Leaving this world of confusion, we went in search of the Tokyo fire department’s emergency safety education centre. Apparently there are earthquake simulators there. Our search took us to a police box, where the attendant (who’s only job, I believe, is to give directions) had never heard of the place.
Eventually, with the help of four of his colleagues, we worked it out. On the way, we passed a small shop with conspicuous nonsensical English t-shirts. I came away with three (they were cheap). The best one reads “Free&Feel. Greatful hopes. The noise of the wind is heard, favor received blessing of the earth. Fly higher. Unmeasured. Left to the flow of the river.”
When we got to the spot where the emergency safety training centre was meant to be, it was nowhere to be seen. We could have looked harder, but it was fast approaching its closing time, so we gave up, and went back to the hotel for the kimono hour.
In the evening, we ventured out into Akihabara. We had explored Akihabara on our first day, but at the time we were just off the plane, tired, dirty and had our minds mostly on food. This time we were able to fully absorb the experience of Akihabara in the evening, teeming with shoppers. The tat you can buy is astonishing. We knew Japan had a market for giant robot merchandise. It’s just surprising to find out how big that market is. The saucy cosplay outfit floors were an eye opener, too.
We tried to eat at a yakitori restaurant that had been full on Saturday night. It was full again today. We reverted to the “Gourmet floor” in the enormous electronics shop, Yodobashi. We chose a ramen restaurant, then discovered that it was a vending machine driven restaurant — making it two in a day. I had ramen with sliced pork, while Debbie had miso ramen with deep fried garlic and hot minced meat. Cheap and delicious again (although mine was over-salted).
Outside the ground floor lifts in Yodobashi, they play the Akihabara song. It reminds us of Akihabara. The tune is “John Brown’s Body”, the words are in Japanese, but the chorus is mostly the word “Akihabara”.
On the way home, we tried to find out what pachinko is all about. The first two places we looked in were all about video games — and interesting enough for it. Whole floors were devoted to Virtua Fighter 5. 2D fighters had their own floor away from the vulgar 3D affairs. Shoot ‘em ups were poorly represented, while crane prize games were very common indeed. I was surprised not to see any of the fighting cabinets being used for two player games. Maybe Tuesday night isn’t the time for challenges.
One floor was devoted to card based games. It seems as if the collectable cards have some kind of ID embedded in them, and the game has a sensor in its playing surface which can identify each card and its position. We watched a man play a football based game, in which each card represented a player, and he dictated the squad and their positions by placing them on the table. Then, he would make them play, with the results showing on a video screen.

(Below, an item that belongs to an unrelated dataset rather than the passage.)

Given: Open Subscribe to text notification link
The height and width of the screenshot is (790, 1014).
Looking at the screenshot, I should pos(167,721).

The third place we went into was a pachinko hall. It had a similar “slot drone” to Las Vegas casinos. We stood in dumbstruck confusion at the sight. There were baskets of ball bearings lying around. Were we allowed to take them to use somehow, or were they currency of some sort? We watched some people playing - ball bearings were flying around in large numbers, with some related activity on the screens in the middle of each playfield, but we couldn’t make any sense of it. We tried the next floor, to see if the machines there were any easier to understand.

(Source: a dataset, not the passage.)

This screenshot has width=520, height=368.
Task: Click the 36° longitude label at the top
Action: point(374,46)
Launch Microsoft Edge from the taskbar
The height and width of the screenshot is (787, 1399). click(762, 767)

The next floor was just as mystifying. It’s criminal that none of the guidebooks have a section on how to try out pachinko — it is, after all, a Japanese obsession. We failed to even work out how to put money into the system.
With that, we went back to the hotel. Our tiny bathroom looks like a Chinese laundy, since Debbie has been handwashing things. The bath has a retractable washing line above it: useful.
Tonight’s bedtime convenience store beer: Asahi Munich-Type Black. It tastes a bit like Guinness.